= MATERIAL SUPPLIED =
────────────────
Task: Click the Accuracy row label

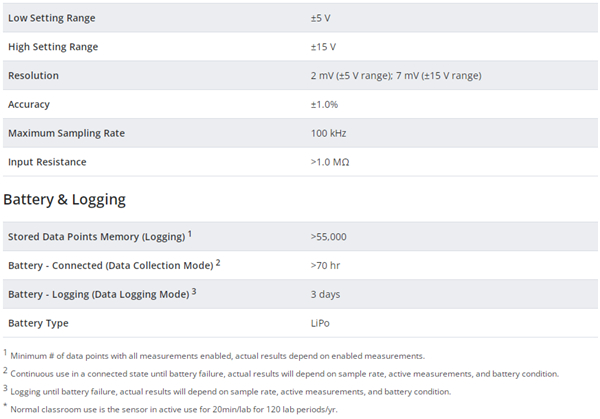Action: click(x=29, y=104)
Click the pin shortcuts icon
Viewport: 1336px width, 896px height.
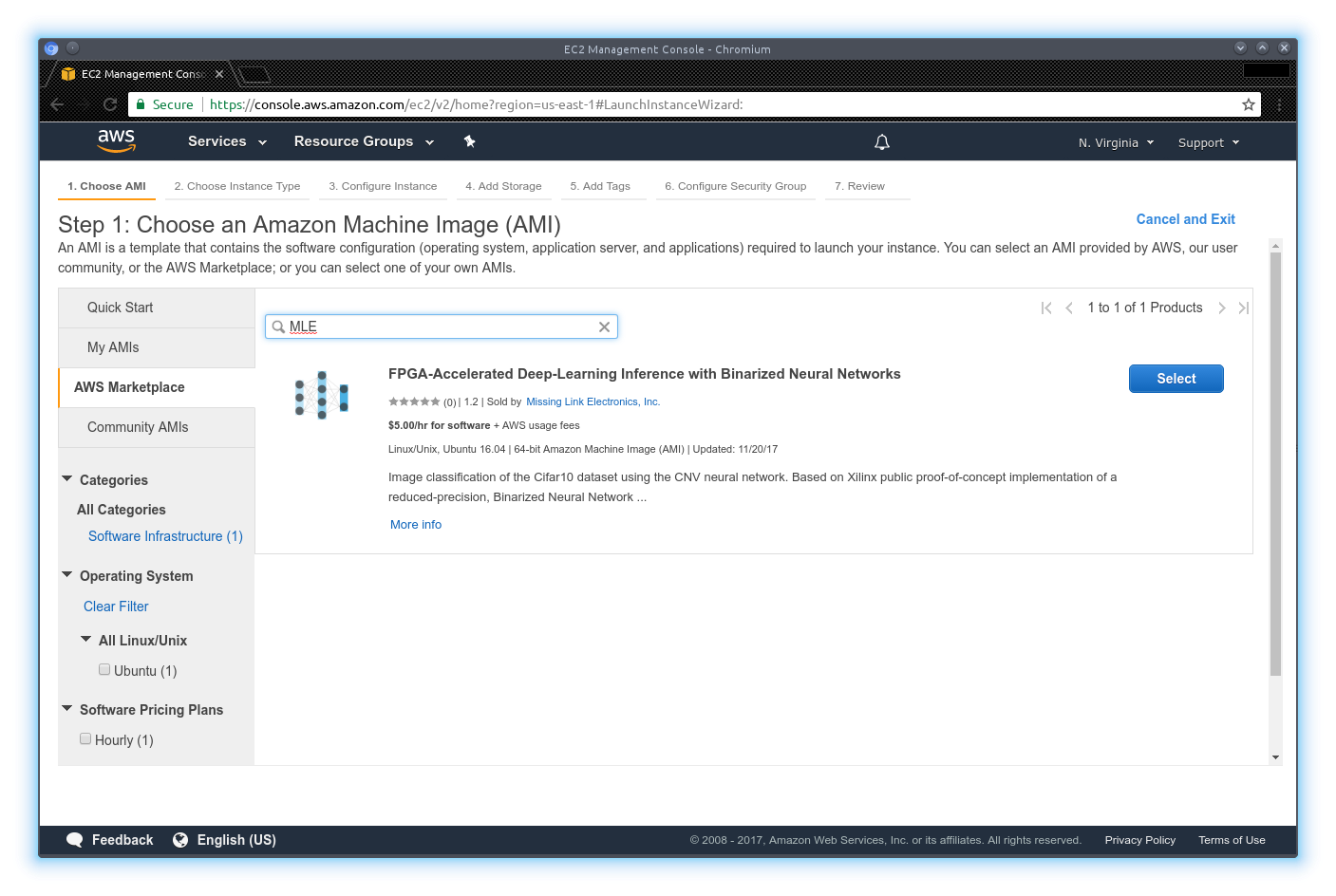click(x=469, y=141)
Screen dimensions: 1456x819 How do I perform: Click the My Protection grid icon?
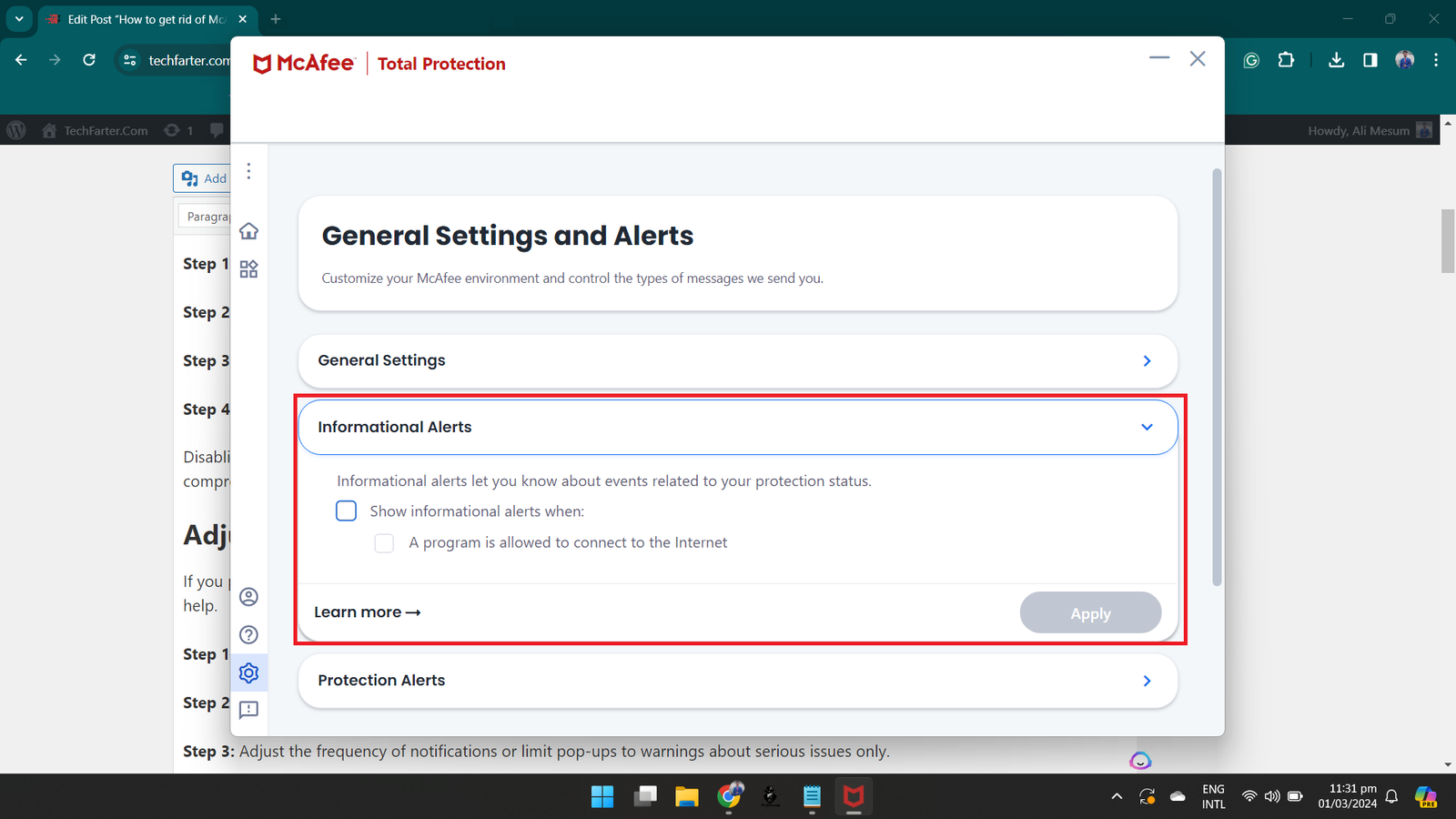[x=248, y=269]
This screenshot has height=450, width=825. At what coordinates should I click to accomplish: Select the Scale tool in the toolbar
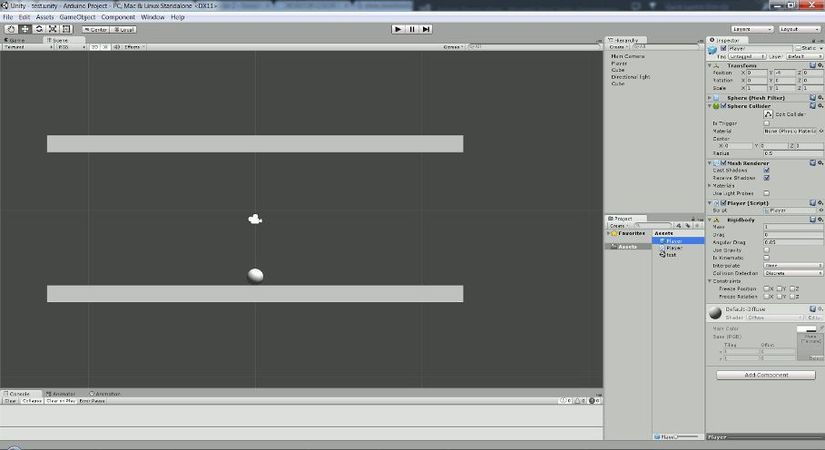pos(52,29)
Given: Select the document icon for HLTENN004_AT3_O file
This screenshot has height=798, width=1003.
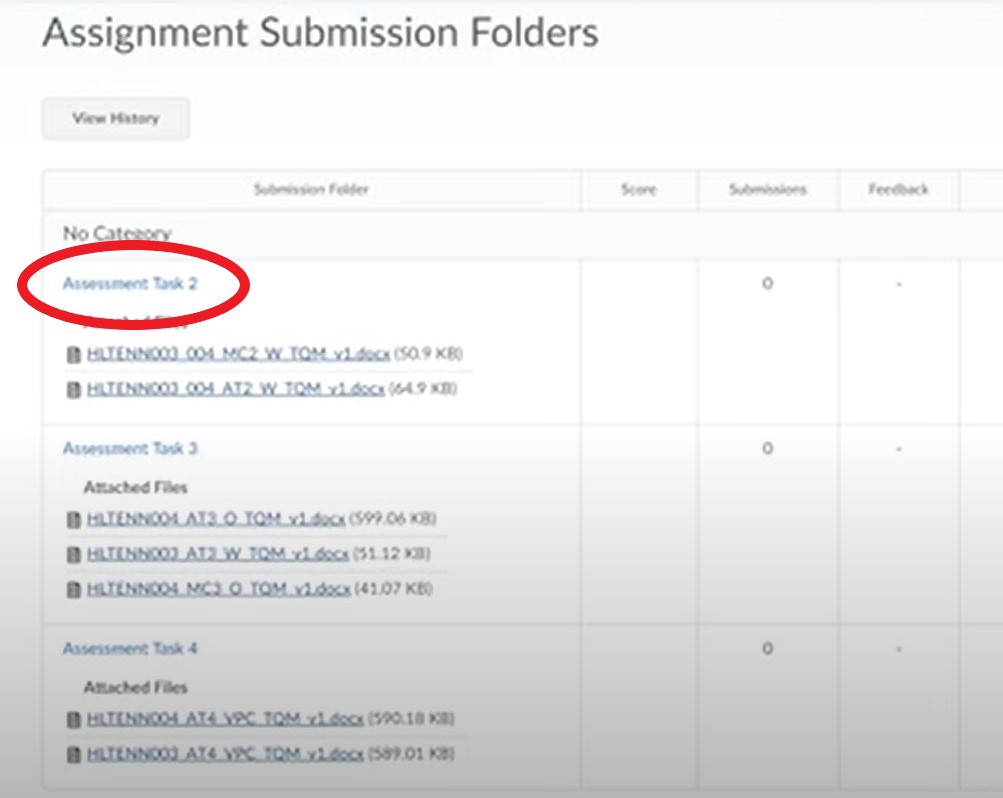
────────────────
= TASK =
Apart from the images, print all the material above exactly as given.

= ANSWER SPACE =
Task: Click the Accuracy row label

Action: click(x=29, y=104)
Click the pin shortcuts icon
Viewport: 1336px width, 896px height.
click(x=469, y=141)
Screen dimensions: 1456x819 How do I perform: Click the My Protection grid icon?
[x=248, y=269]
This screenshot has height=450, width=825. At what coordinates should I click to accomplish: Select the Scale tool in the toolbar
pos(52,29)
Given: Select the document icon for HLTENN004_AT3_O file
This screenshot has height=798, width=1003.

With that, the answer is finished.